Nanocoating for Corrosion Protection of Metal in SO2 EnvironmentRajesh Kumar Singh1*, and Sanjoy Misra2
- *Corresponding Author:
- Rajesh Kumar Singh
Department of Chemistry
Jagdam College, JP University
Chapra 841301, India.
Received date: 08/12/2013; Revised date: 10/01/2014; Accepted date: 12/01/2014
SO2 is a very dangerous corrosive pollutant. This corrosive gas produces dangerous corroding effect with materials. It reacts with moist oxygen to form acids which generates corrosion problems with materials. It changes their physical, chemical and mechanical properties and tarnishes their appearance. Mild steel is a very important engineering metal and it is used for several appliances in day to day life. Mild steel is highly sensitive toward moist SO2. It develops corrosion cell on the surface of mild steel and undergoes with corrosion reaction. Metal exhibits galvanic corrosion, pitting corrosion, crevice corrosion, and stress corrosion. The concentration of SO2 gas is increasing day by day in the atmosphere due to industry, transport, road, housing, infrastructure development works and decomposition of living organisms. Its concentration was measured in summer, rainy and winter seasons in industrial areas of different cities and its corrosive effect studied on mild steel. It is observed that concentration of SO2 gas varies from season to season. Its concentration is more in winter than in summer and rainy.
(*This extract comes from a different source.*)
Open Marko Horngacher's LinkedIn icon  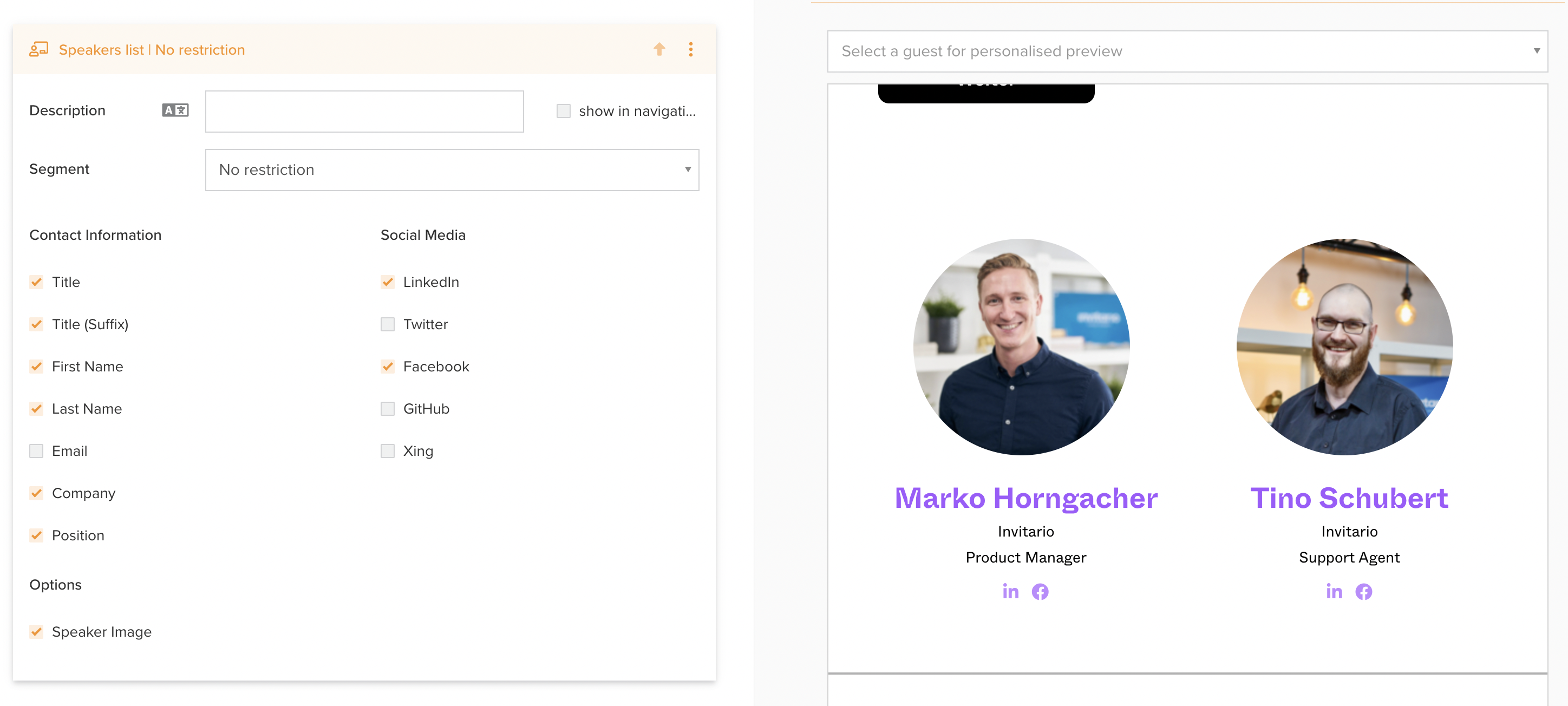click(1010, 592)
This result shows that mild steel corrodes more in winter seasons with respect of summer and rainy seasons. Nanocoating technique is used to check the corrosion of mild steel in SO2 environment. For this work, AlPO4 is applied as coating materials and DLC (diamond like carbon) as filler. Nanocoating work completed with nozzle sprays and chemical vapour deposition methods. The corrosion rate and corrosion current density of metal were calculated by gravimetric and potentiostatic polarization techniques. Surface coating phenomena and its stability studied with help of Arrhenius equation and Langmuir isotherm and thermodynamical parameters like activation energy, heat of adsorption, free energy, enthalpy and entropy.